Brainard garnered further acclaim among Democrats for her commitment to strengthening rules around how banks service disadvantaged communities and for pushing the Fed to more seriously consider climate-related financial risks.
In the days leading up to Biden’s decision, Democratic senators singled out Powell’s less forceful approach to tackling such issues as the main argument for denying him a second term.
Meanwhile, some worry that Brainard — who is considered dovish on inflation and has advocated a patient approach to monetary tightening — could prove more hesitant than Powell to move forward with interest rate increases as persistently high prices become a dominant preoccupation for the central bank.
But others stress that she remains closely aligned with the chair’s thinking, and very much a known quantity when it comes to crafting policy. “She is not like a stranger dropping in from Mars,” said Alan Blinder, the former Fed vice-chair and Princeton University professor.

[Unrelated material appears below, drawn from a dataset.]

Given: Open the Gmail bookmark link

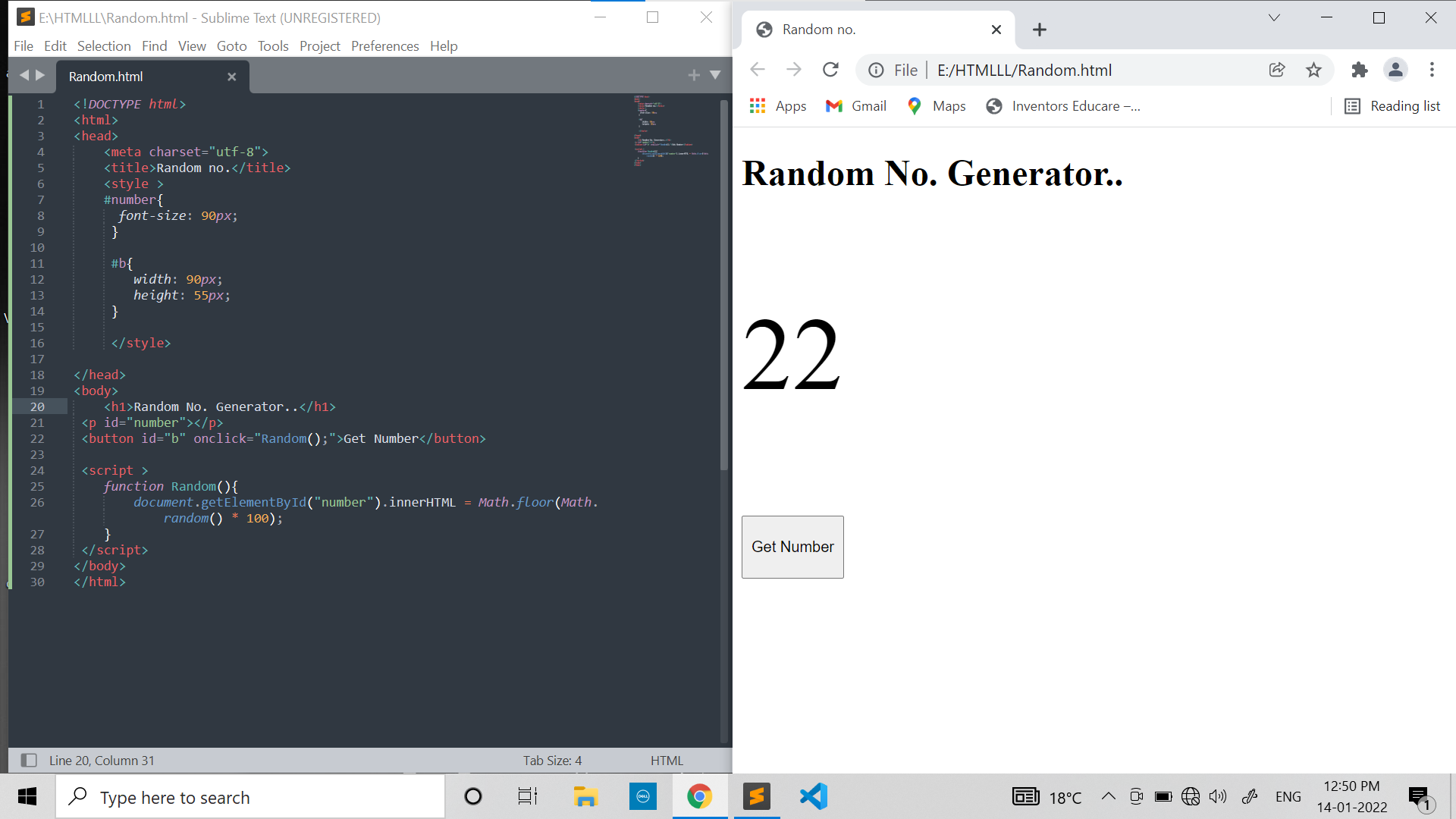Looking at the screenshot, I should (x=856, y=106).
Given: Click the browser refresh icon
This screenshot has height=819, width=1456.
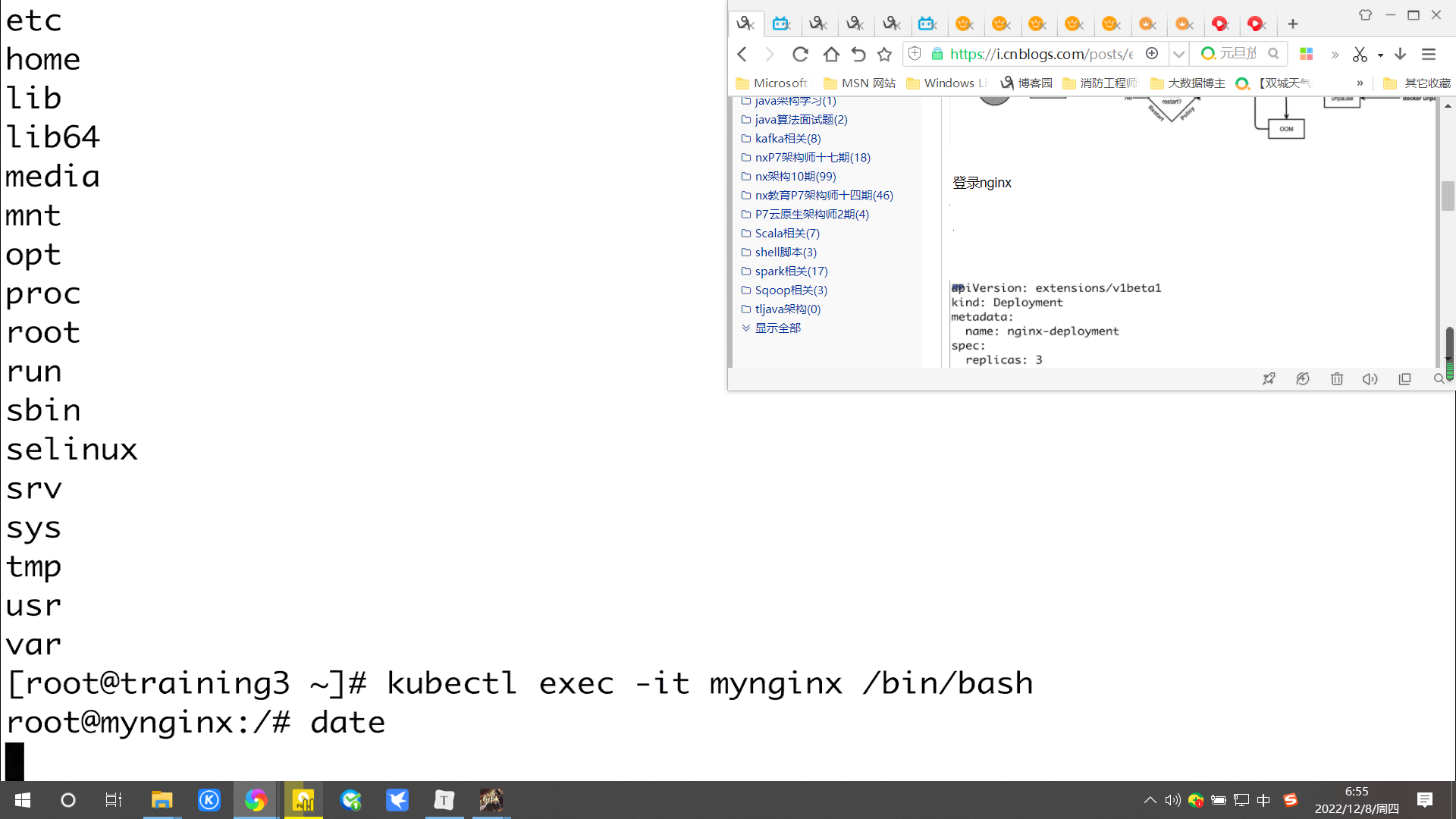Looking at the screenshot, I should pyautogui.click(x=800, y=54).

Brainard has also already shown signs of adapting her views as the economic conditions shift. “She has been at the Fed in challenging times and she has had policy positions where she has had to make tough decisions,” said Randy Kroszner, the former Fed governor who overlapped with Brainard at Harvard University. “She is battle-ready.”

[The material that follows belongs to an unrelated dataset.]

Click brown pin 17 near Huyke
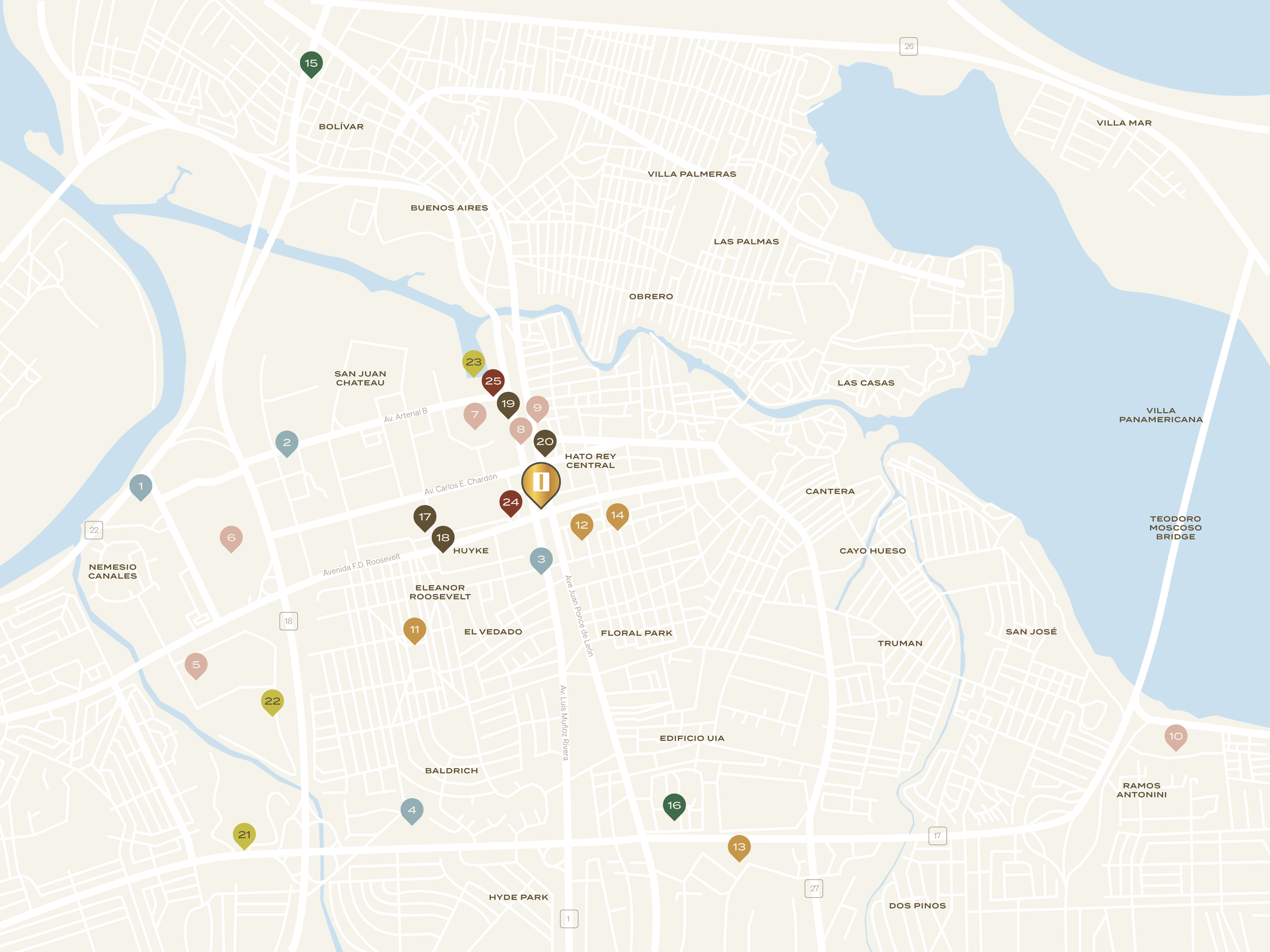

On Monday Brainard appeared to put the fight against inflation at the very top of her agenda, suggesting it was by no means a secondary concern to achieving full employment. “I am committed to putting working Americans at the centre of my efforts at the Federal Reserve,” she said. “This means getting inflation down at a time when people are focused on their jobs and how far their pay cheques will go.”

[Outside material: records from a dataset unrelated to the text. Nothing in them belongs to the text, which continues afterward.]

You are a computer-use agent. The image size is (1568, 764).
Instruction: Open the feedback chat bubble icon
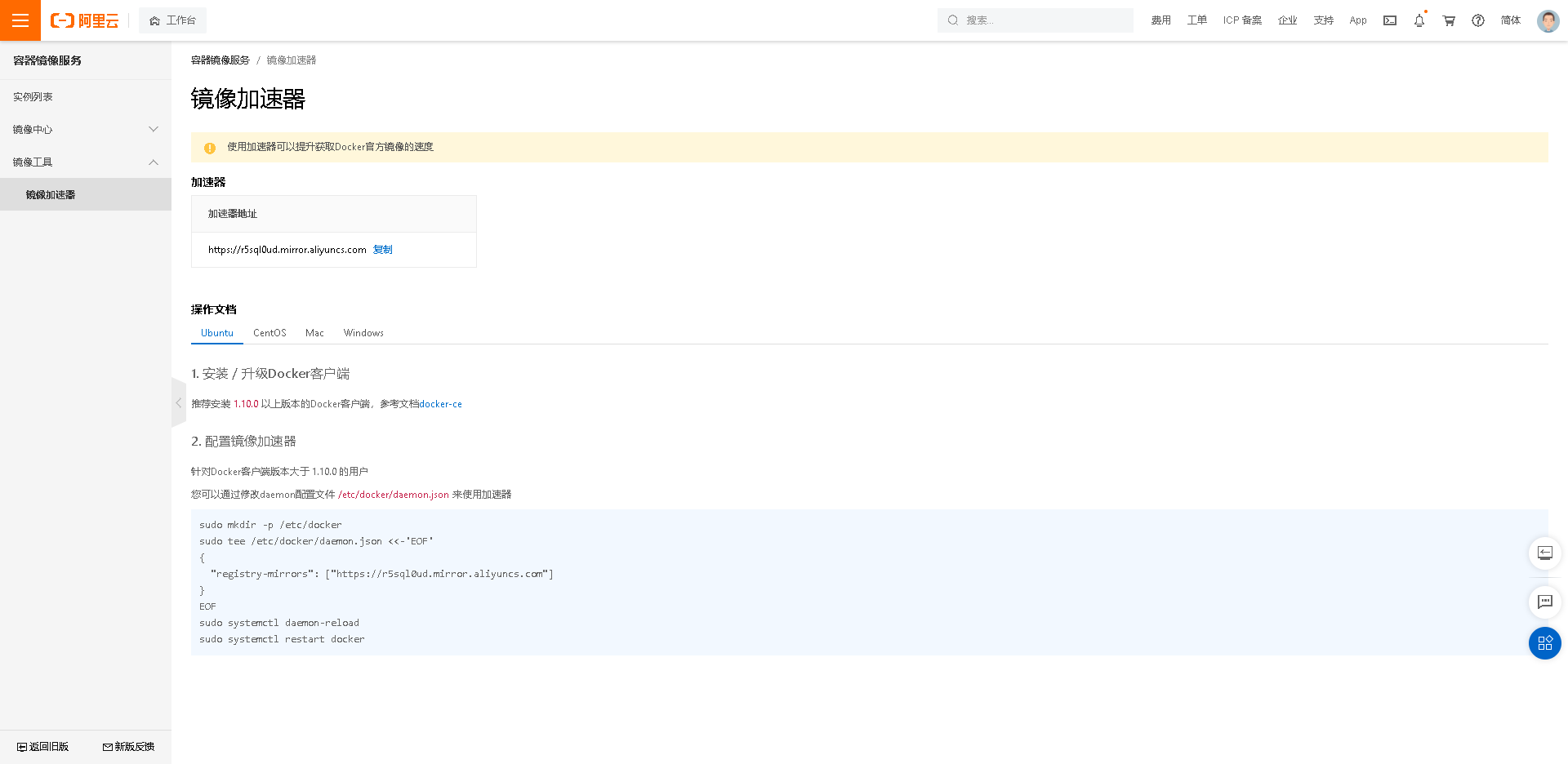pyautogui.click(x=1544, y=602)
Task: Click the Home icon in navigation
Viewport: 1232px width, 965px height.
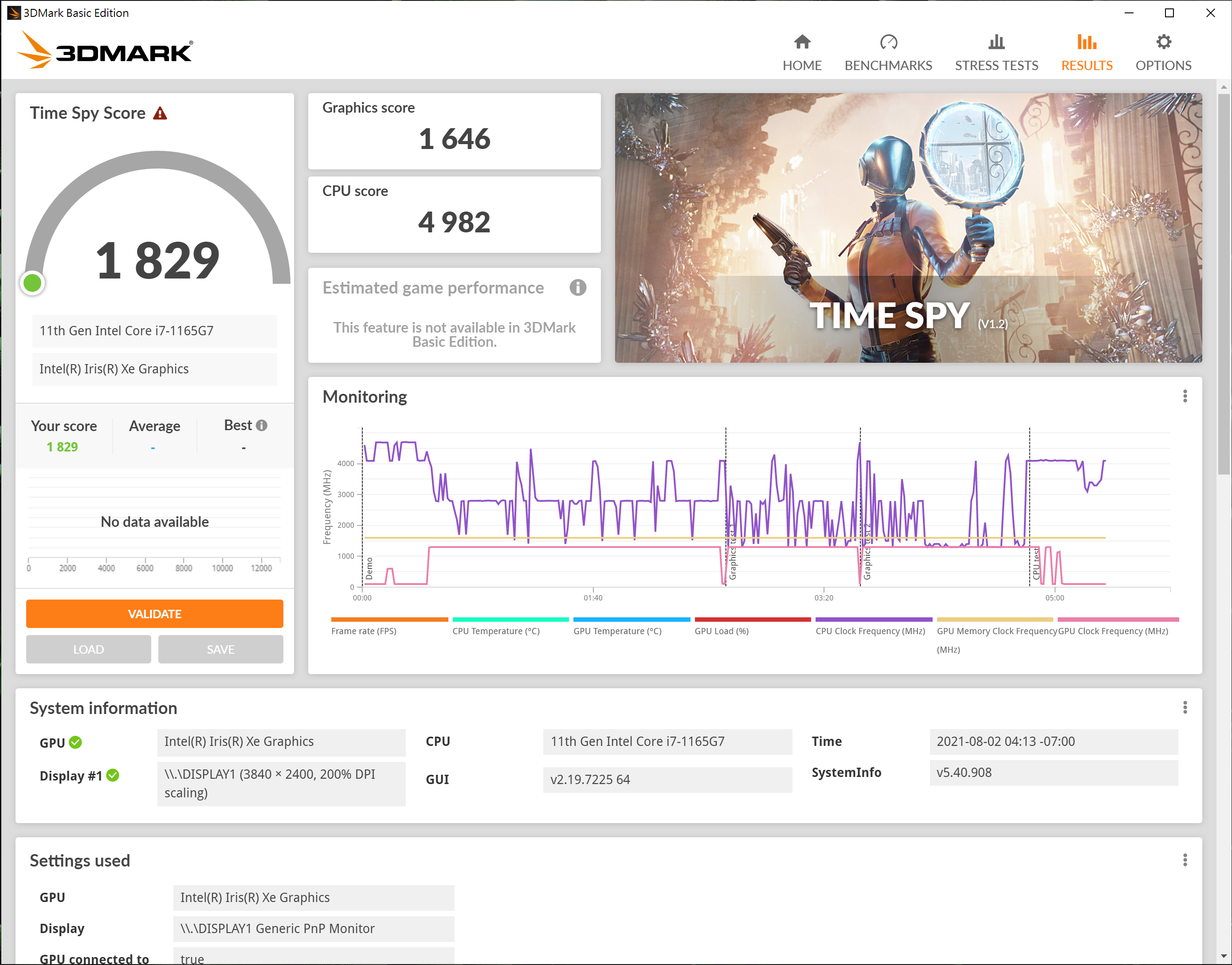Action: point(801,43)
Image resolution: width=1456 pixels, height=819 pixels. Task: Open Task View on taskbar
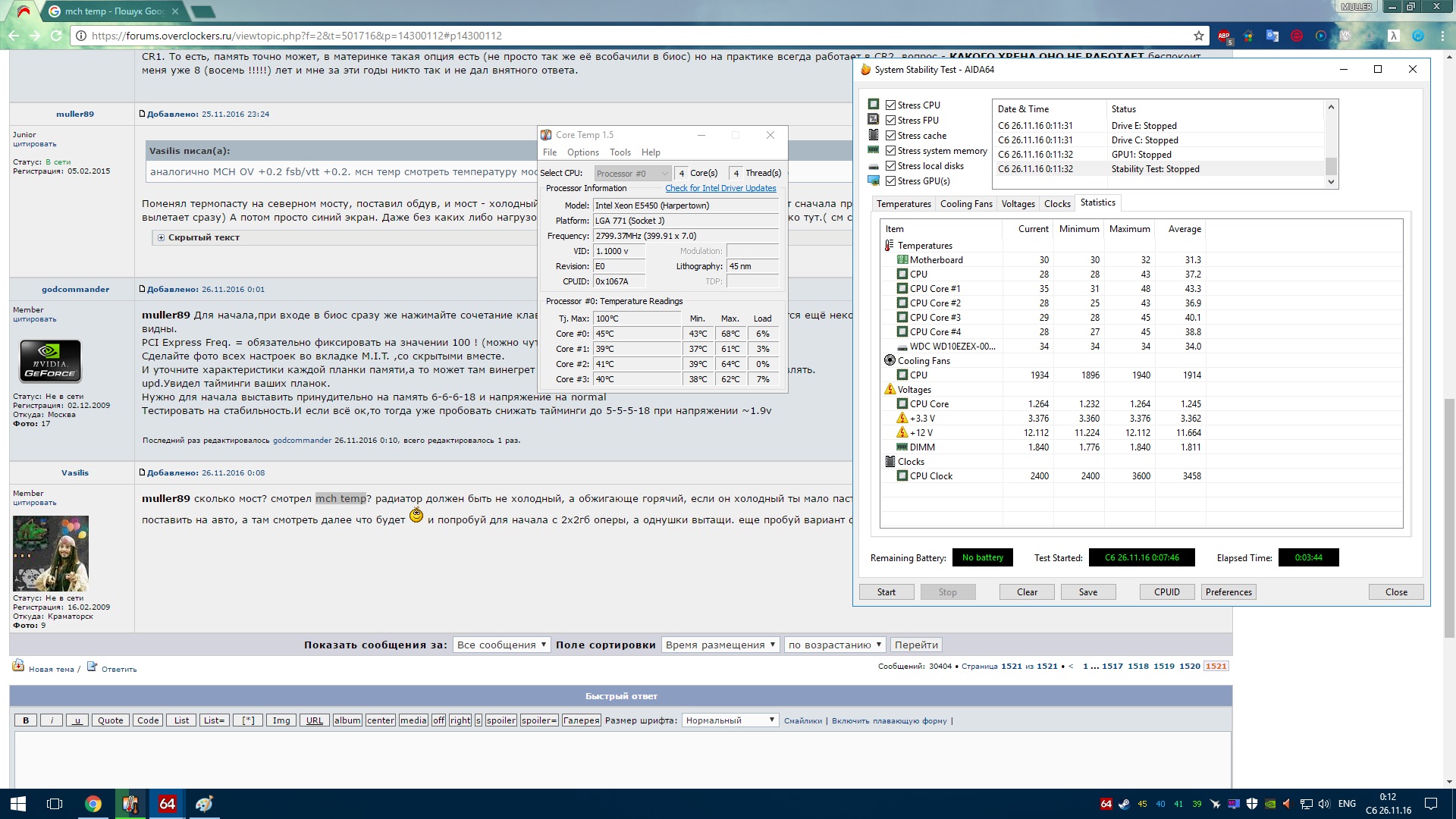(55, 804)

Brainard’s policy experience dates back to serving in the administrations of Bill Clinton and Barack Obama, in addition to a long period working on global development at the Brookings Institution, a Washington think-tank.
Under Obama, she served at the Treasury as undersecretary for international affairs, as the US emerged from the financial crisis and had to contend with the fallout from a eurozone sovereign debt meltdown that threatened the US recovery.
She also helped to manage economic relations with China as Washington’s stance towards Beijing started to become more confrontational.
Brainard was intimately involved in the establishment of the central bank’s new framework for setting monetary policy in 2020. The upshot was that the Fed would not raise interest rates at the first hint of price pressures, as it has traditionally done, but rather run the economy “hot” to try to foster a stronger recovery that benefited a broader group of Americans.
In practice, this has meant keeping rates at today’s near-zero levels until inflation averages 2 per cent and the Fed achieves maximum employment. Brainard had a hand in ensuring that latter goal was met in a “broad-based and inclusive” manner, effectively promising that, this time, fewer Americans would be left behind as the economy recovered.
Claudia Sahm, a former Fed economist, said this shift marked a “sea change” in monetary policy.
Just over a year since its inception, however, the new mantra has come under pressure due to soaring inflation. That leaves Brainard, if confirmed, to help adapt the new framework to a very different economic reality than when it was unveiled.
It is an issue that will make for a “trying” 2022, said Stephen Cecchetti, an economist at Brandeis University who previously led the monetary and economic department at the Bank for International Settlements.
Bill English, a Yale professor and former director of the Fed’s division of monetary affairs, said: “When the inflation and employment goals are out of alignment, how do you choose? That issue may come up fairly soon in the next six months to a year, and the Fed may have to respond to that.”